Debt To Income Ratio

The fact is, most of us have debt. Some more than others, but it is a constant part of many of our lives. This can be something that you are comfortable with, or something that causes a lot of stress. And which camp you fall into may be linked to a subject that is not discussed much. The debt to income ratio.

Debt To Income Ratio – Example

Let’s use a perhaps bizarre example to show how the seriousness of a debt level is not always linked to the pure amount, but the ability to manage it. Manchester United have been saddled with debt ever since the Glazer family took over the club over 15 years ago. Debt currently is thought to total around £400m. That is a staggering amount that would sink most businesses globally with immediate effect. But Manchester United are under no threat of that whatsoever, In fact, expect them to spend another £100m+ in the summer in the midst of a pandemic. Why are they not at threat? Well not only because the value of the club itself dwarfs that debt amount, but their income means the debt is pretty easy to manage.

Too Much Debt?

So just how much debt should be considered too much, or excessive? That varies according to personal circumstances. A £1000 debt for me to buy a new computer could cause me sleepless nights, whilst a family may take on a £300k mortgage without any concern whatsoever. However, the general consensus is that debt should stay below 40’% of income whenever possible. Perhaps mortgages could be excused from that calculation as they are a unique form of debt and something of an outlier during this debate.

Debt-to-Income Ratio

Many people have no idea how much debt they have, so determining a ratio is not easy! So if that sounds like your situation, the first thing you must do is sit down and work it out. Use a similar formula that lenders rely on when evaluating a financial application. The ratio is simple. It is your total monthly debt payments divided by your gross monthly income. The result is a percentage that determines your creditworthiness. It says whether you are an attractive proposition for lenders. But just as importantly, it perhaps suggests how well placed you are to deal with your personal debt.

Debt To Income Ratio – Exclusions

As mentioned briefly already, your ratio typically excludes mortgage and perhaps also student loans. It takes into account credit card payments, auto loans, medical bills, personal and payday loans, and any other similar debts.

Debt To Income Ratio – Assessing Debt Ratios

Less than 15%: Your debt load is within an affordable range. Between 15% and 39%: Your debt load is stable but on the high end, especially the closer you are to 40%. 40% or more: Your debt load is high risk.

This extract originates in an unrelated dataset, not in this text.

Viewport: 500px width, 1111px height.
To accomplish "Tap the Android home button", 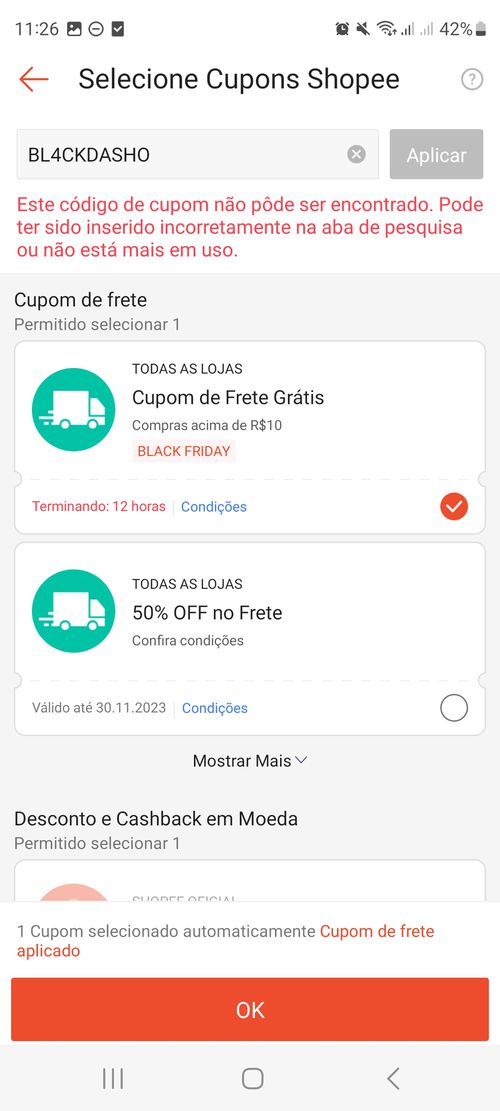I will pyautogui.click(x=252, y=1078).
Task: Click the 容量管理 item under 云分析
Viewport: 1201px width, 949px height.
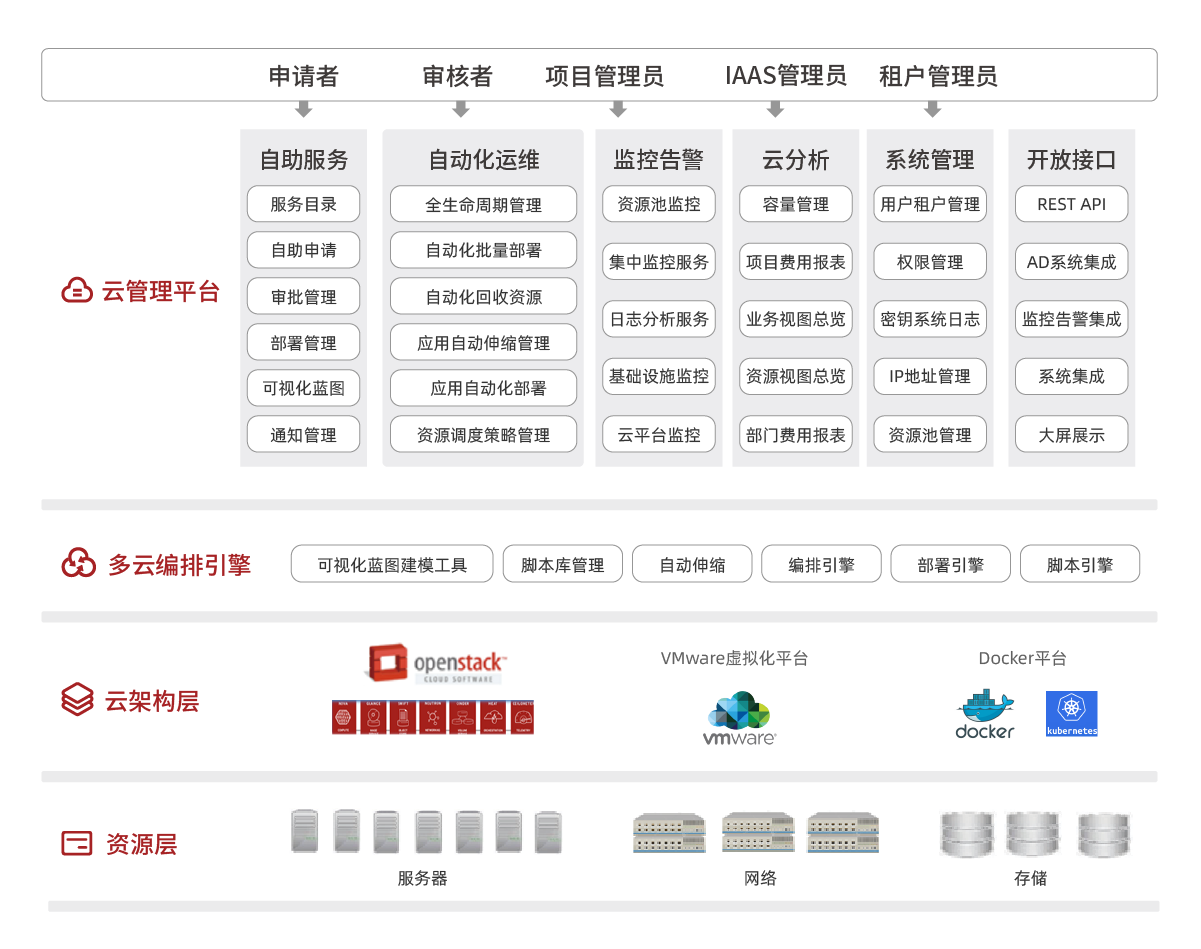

Debt in itself is not a bad thing, remember, it is more nuanced than that. Without mortgages for example, home ownership would be impossible for most people. Debt allows purchases to be made that would never be otherwise. But what is important is to separate your debt into two categories. Good debt, such as a low-interest loan or mortgage, against bad debt, such as a payday loan that comes with huge interest rates. Or a credit card that you can’t afford to pay off.

Take Action

If your debt-to-income ratio is high, taking steps right away is an absolute priority.  For your future, your stress levels, and the peace of mind you will gain from confronting a debt problem. Try paying off high-interest credit card balances one by one. Seek advice from a financial adviser or debt counsellor if need be. It is their job to make your life easier and search for solutions.